The grandest thematic links between ’68 and ’08 — race and the American imperium — are oddly same and different, constant and transformed. Race in the Sixties meant riotous rebellion and a rights revolution; the race “issue” today refers to the apparently unpollable question whether Americans will vote a black family into their iconic White House. The debacle in Iraq would seem to cry out for some open straight talk about the limits of American power in the world, but this campaign shies from the general question. In 1968, Robert Kennedy, running against Lyndon Johnson’s war in Vietnam, wanted us to lay claim nonetheless to “the moral leadership of this planet.” Eugene McCarthy mocked “the idea that somehow we had a great moral mission to control the entire world.” He was bolder and steadier than any of the major candidates for 2008 in opposing permanent counterinsurgency as our fighting posture in the world — this American assumption for itself of “the role of the world’s judge and the world’s policeman.” It is the relatively shy silence on that point that tells Godfrey Hodgson that the 2008 campaign is veiled in the premises of the conservative ascendancy.

Meantime Geoffrey Hodgson wonders who could answer the question that drove John Gunther‘s “Inside USA” books:

John Gunther would send a researcher ahead, book a suite in the big hotel in town, invite all the movers and shakers, give them a cocktail or two and then say, “Who runs this place?”
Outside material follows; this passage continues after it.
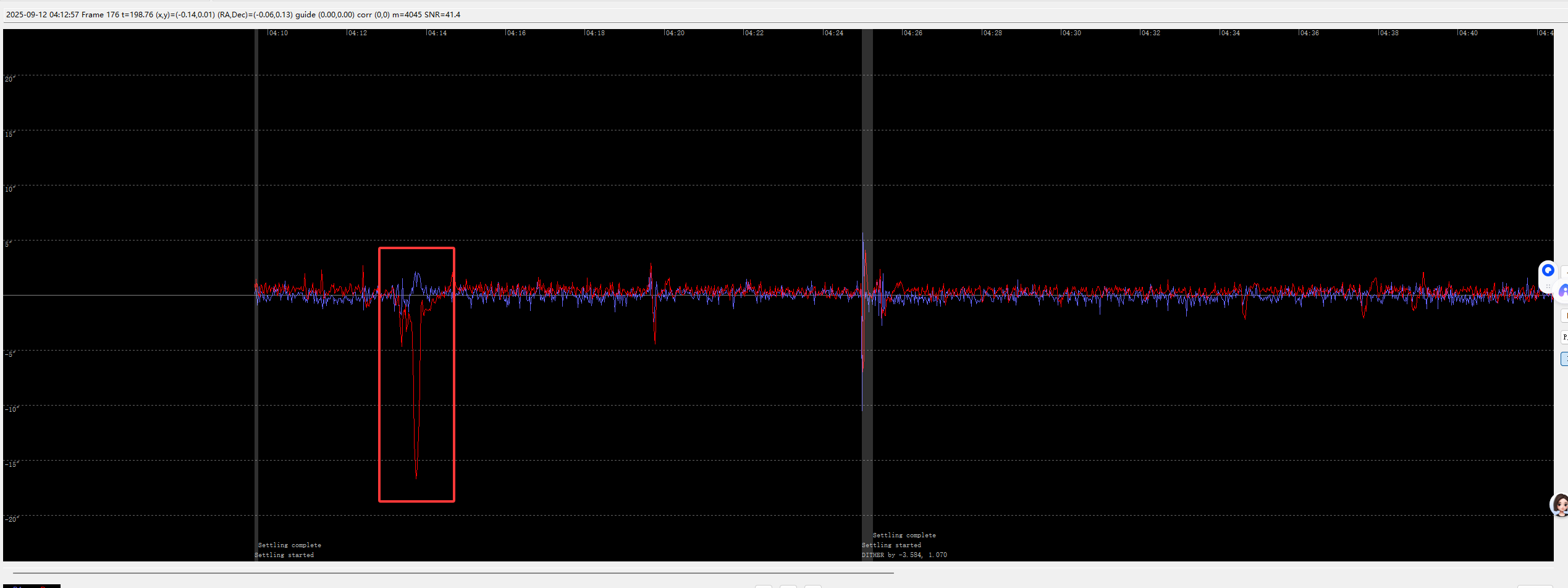
Task: Select the 04:14 time label
Action: 437,33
We can tick off the established powers of 40 years ago that aren’t there anymore. Sure, the city machines have gone. In 1972, I made film about the Democratic Convention and there, there were still residual smoke-filled rooms, residual bosses, I remember doing an interview with Pete Camille of Philadelphia, for example –a city boss, but that’s gone. Detroit is gone. The big three auto makers have just gone cap-in-hand to the administration asking them for, I think it’s, 25 billion bucks, because they’re broke. The banks are sliding around on the floor. Wall Street; the old foreign policy establishment. I wrote a biography of Colonel Henry L. Stimson; he and his friends, the Bundy brothers, have disappeared… If I may say so, the New York Times and the Washington Post are not the powers in the world that they were in 1968 …
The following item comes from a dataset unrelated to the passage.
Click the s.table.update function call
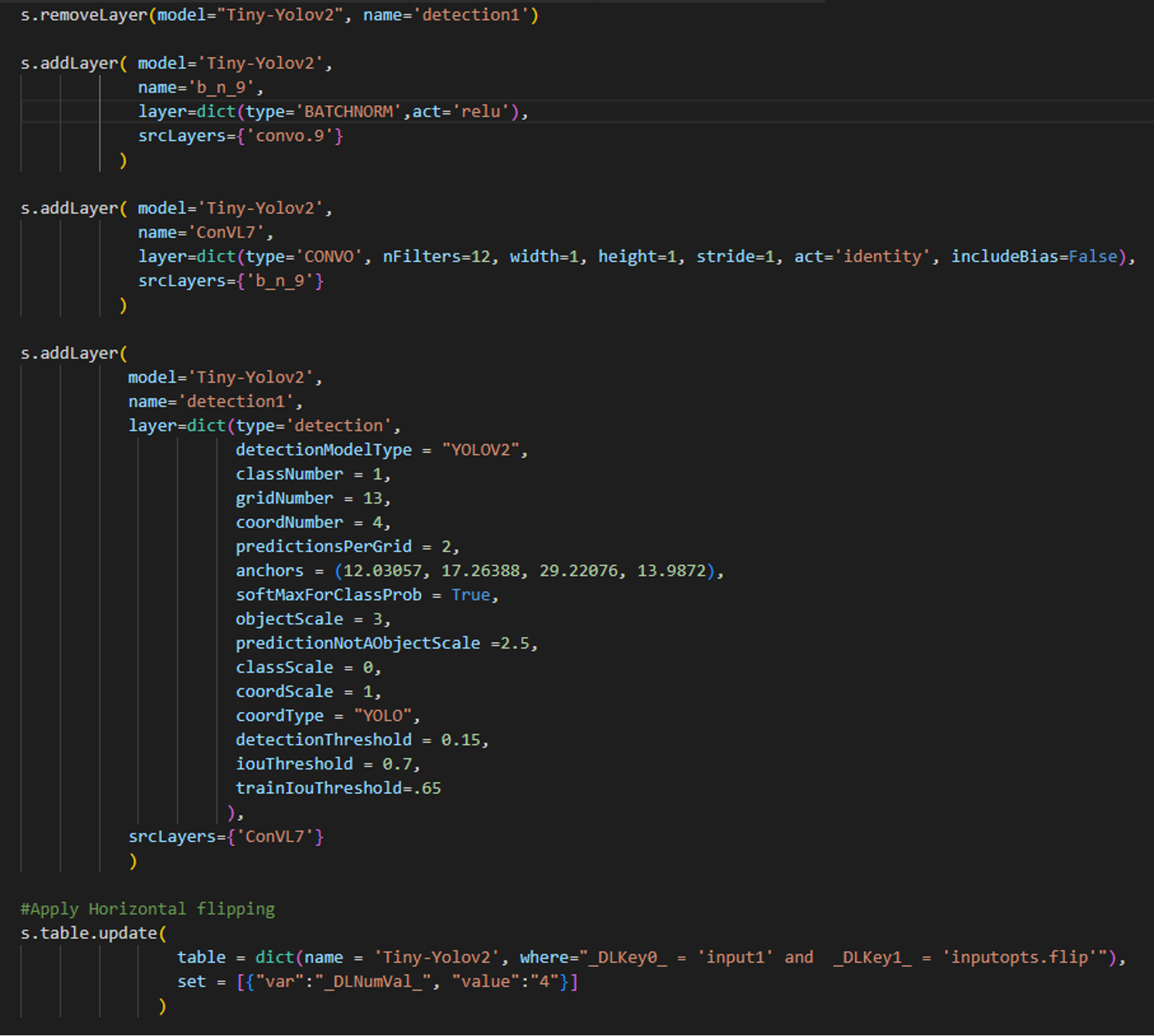pyautogui.click(x=89, y=934)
To my mind, Franklin Roosevelt… really was the person who figured out how to make the presidency work and I learned from a political scientist called Aaron Wildavsky one thing about how he did it. He had basically four levers or connections that he used. One of which was the Congress, one of which was the Democratic Party, one of which was the bureaucracy or the permanent government, and one of which was the media. I don’t think any of those connections are still in good working order… The political party has really been utterly transformed by the process that began with the Voting Rights Act of 1965 in which the old traditional Democratic party was destroyed and the Republican party became a conservative party. For the first time really you have a European style politics where you have a party of the left and a party of the right. The French say the party of movement and the party of order. It may be that the old political parties just can’t work that way.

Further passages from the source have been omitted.